Seni dan budaya sebagai media pemersatu bangsa
               Globalisasi telah menjadi kenyataan yang tak terelakan. Dalam konteks percaturan budaya global, kesadaran untuk mempertanyakan isentitas justru semakin besar. Inilah hal yang mengiringi wacana tentang identitas (budaya) dalam globalisasi ini.
               Dalam arus besar ini, kesenian lokal yang sekaligus sebagai corong penanaman nilai - nilai atau konsepsi - konsepsi sebagai satu unsur dalam kebudayaan lokal akan semakin tersisihkan. Apalagi yang terjadi pada generasi muda, kebudayaan barat akan semakin menindih kebudayaan lokal kita dalam diri mereka.
               Maka tidak heran jika sosok yang kita hadapi sehari - hari dilingkungan kita adlaha sosok yang tidak teridentifikasi sebagai anak bangsa ini ( gaya bicara, kosa kata: semisal, “bajingan” dalam satu syair lagu populer, sopan santun, keramh tamahan, pola pikir, cara berpakaian dan lain sebagainya).
              Hal yang harus dilakukan dalam menghadapi ini adalah menumbuhkan kesadaran, bahwa kekuatan lokal dapat sangat efektif untuk bekal memasuki global village (desa global) maupun global culture (budaya global). Kenyataan semacam itu hanya mungkin jika tumbuh kesadaran untuk terus - menerus membangun dialog, baik dalam skala personal maupun komunal, antara yang lokal dan yang global, antara yang traadisi dengan yang modern, dengan tendensi untuk saling melengkapi, dan saling memperkaya.

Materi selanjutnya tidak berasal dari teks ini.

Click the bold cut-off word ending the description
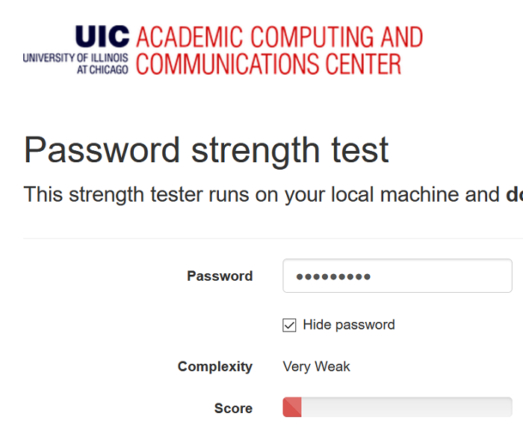point(514,194)
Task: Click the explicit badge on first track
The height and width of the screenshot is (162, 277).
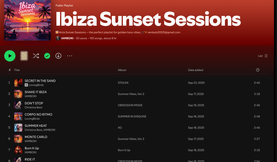Action: coord(26,85)
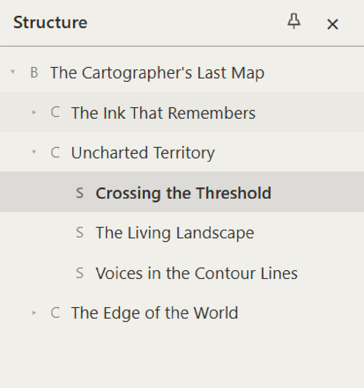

             Nilai - nilai atau konsepsi - konsepsi yang terhadirkan dalam setiap tampilan kesenian, akan memasuki relung - relung hati setiap manusia yang terlibat dalam peristiwa seni ini (baik itu pelaku maupun penontonnya). Melihat hal semacam inilah maka sudah sangat jelas bahwa kesenian merupakan satu media yang signifikan untuk meningkatkan wawasan kebangsaan.
             Kemampuan dan kesadaran semacam itu hanya dimiliki oleh mereka yang memiliki kapasitas knowledgeable artist, seorang seniman yang memiliki kemampuan dan pengetahuan luas. Seorang seniman yang terus memelihara daya kreasi dan semangat inovasi, serta membuka diri terhadap berbagai kemungkinan. Siapapun yang ingin memberikan kontribusi yang berarti bagi kesenian, bagi kehidupan, dan bagi kemanusiaan secara luas, tak ada pilihan lain kecuali menumbuhkan kesadaran bahwa pergaulan global adalah sebuah keniscayaan. Kemudian setelah itu harus memiliki komitmen dan integritas yang dapat dipertanggung jawabkan.